Но все же этих перемен было недостаточно. Аю поднялся на ноги и оперся ладонями на стол, разглядывая разложенные карты. Взгляд его то и дело возвращался к той, что лежала прямо перед ним. Грифель едва наметил контур побережья, обозначил горную гряду. Где-то в ее сердце скрывались Священные Озера островитян. А еще путь к залежам железа — конечной цели всей экспедиции. Аю осторожно расправил складочку на бумаге и принялся стирать неверно проведенную грифелем черту. Света от закатного солнца становилось все меньше, дальний край стола уже терялся в полумраке, но зажигать лампы Фаах Аю не спешил. Свет не сделает его задачу проще. Когда он намекнул Эше Кью, что карта путей к Озерам существует, то ни словом не обмолвился, что существует она исключительно в его голове. Теперь надлежало превратить зыбкий образ из памяти в реальность.

Фаах Аю никогда не жаловался на память, но все же воспроизвести карту, которую он видел мельком почти полгода назад, представлялось почти непосильной задачей. Чудо, что он вообще о ней вспомнил. Полгода назад он не стал бы и пытаться. Аю полузакрыл глаза, выуживая из памяти нужный образ, и медленно наметил контуры очередного ущелья. Линии в голове растворялись и смазывались, но поверх них ложилась сетка разноцветных нитей, вспыхивала и направляла руку каждый раз, когда памяти оказывалось недостаточно.

После падения Змеиного храма что-то изменилось. Будто вместе с каменными сводами рухнула какая-то стена в нем самом и в пролом хлынули нити. Они всегда были где-то рядом, мелькали перед глазами редкими неясными вспышками, и Аю думал, что так будет всегда. Отец не умел управлять своими видениями — они приходили и уходили, когда считали нужным. Теперь Аю думал, что он не пытался достаточно хорошо. Не имел в этом такой отчаянной нужды. Он и сам впустую потратил годы в семинарии, пытаясь добиться от нитей хоть какого-то порядка и ясности. Проблема оказалась не в нитях, они всегда были ровно там, где должны быть, а в нем самом.

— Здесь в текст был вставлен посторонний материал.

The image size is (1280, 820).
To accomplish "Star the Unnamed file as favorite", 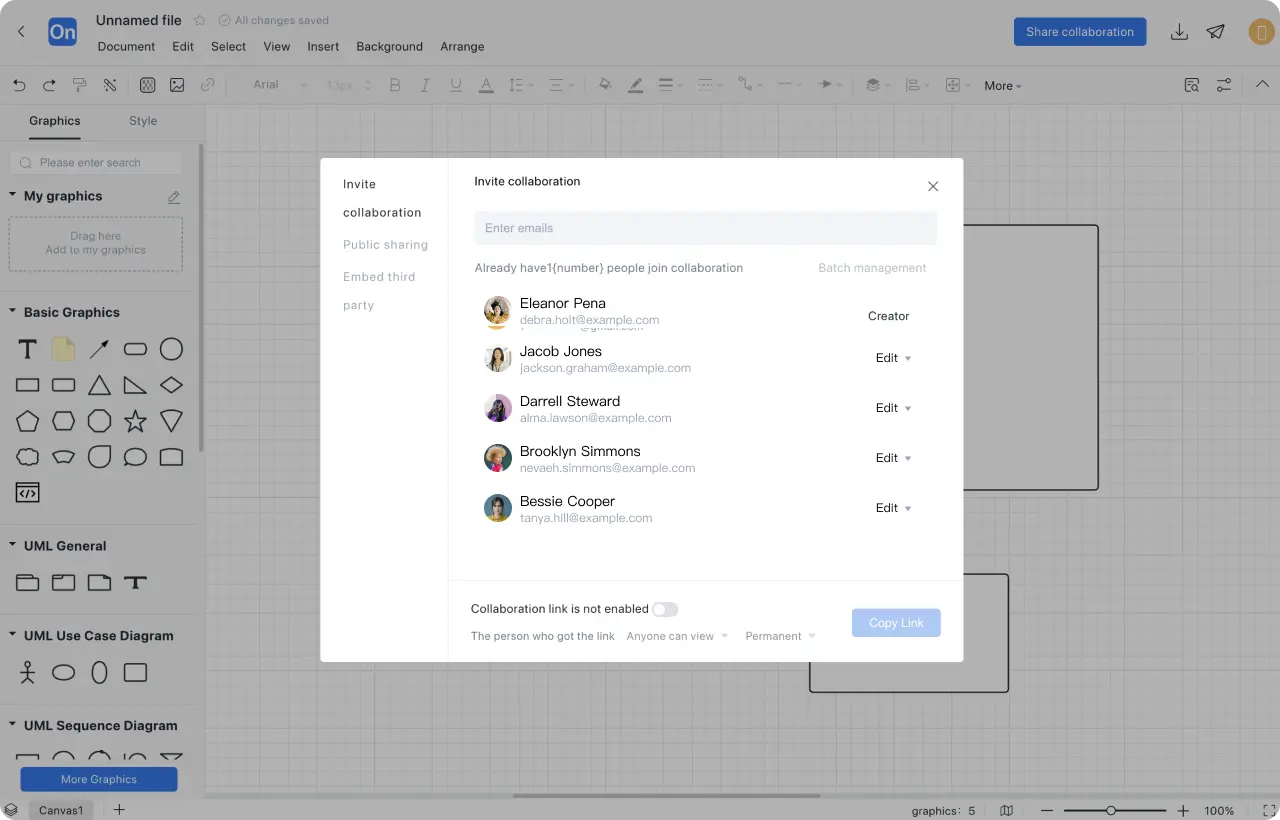I will click(200, 20).
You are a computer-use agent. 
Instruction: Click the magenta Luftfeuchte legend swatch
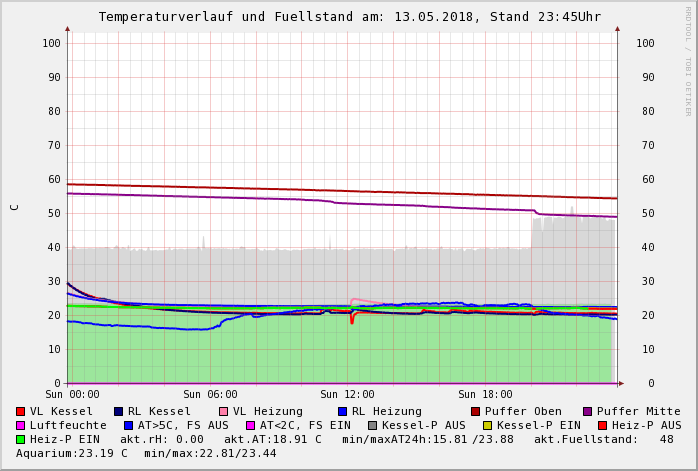tap(20, 425)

В способности не только смотреть, но и видеть.

Грифель завис над бумагой, Аю задумался, медленно перебирая разноцветные нити: карта, без сомнения, существовала где-то в его голове, и существовала вероятность, в которой он ее вспомнил. Оставалось только ее найти. Под мягкую зеленую вспышку на бумаге появился замысловатый рисунок змеиной головы. Аю никогда толком не умел рисовать, но сейчас между лучами заходящего солнца и слабого света появляющейся на небосводе луны он видел призрачные руки, выводящие одну линию за другой. Он следовал им, и из белизны листа проступали извилистые тропы и опасные обрывы, тупики и кусочки сети пещер, пронизывающих горы.

Нити мерцали и гасли одна за другой, отсекая исходы, пока не осталась только одна дорога, испещренная сетью грифельных линий. Солнце уже скрылось за горизонтом, расчертив небо густыми фиолетовыми отблесками, когда Аю откинулся назад, разминая пальцы и затекшую спину. Теперь у него был ключ к Священным озерам, но еще следовало найти руку, способную вставить его в замок и повернуть.

Лаар Исаю? Он смог вывести отряд паладинов из Змеиного храма и неплохо закрепился в форте. Но он же ничего не смог предпринять, пока Аю не взял все в свои руки. Лаар Исаю по силам провести отряд. Но не штурмовать сердце островов.

Эше Кью? Аю почти ничего не знал о льяттце, кроме того, что он был капитаном всей небольшой флотилии, прибывшей к Озерному Острову. К горам корабли не подвести.

Аю закрыл глаза и силой потер их, пока исчезнувшие нити не сменились цветными пятнами. Он знал нужное имя с самого начала. Все остальное — лишь попытка найти аргументы для уже принятого решения. Ему нужен был Ию. За уголком глаза вспыхнула золотистая нить, показывая, что если он хочет получить желаемое, уже следует отправиться на поиски.

Отряд Ию должен был вернуться раньше отряда самого Аю. Что могло задержать их до самого Перелома? Золотистая нить сплелась с тревожно-желтой, и Аю ускорил шаг. Он был уверен, что нити приведут его к Лаар Исаю, который должен принять рапорт от командира вернувшегося отряда, но вместо этого Аю спустился во двор крепости. Тяжелые ворота уже закрылись, отсекая последние солнечные лучи, зажженные факелы больше слепили глаза, чем позволяли что-то рассмотреть, но Аю и не всматривался. Он легко скользил между солдат и лошадей, отмечая странное напряженно-молчаливое состояние всего отряда. Если бы произошла стычка — были бы раненые, убитые, но не молчание. Молчание порождает неизвестность — отсутствие подходящих слов.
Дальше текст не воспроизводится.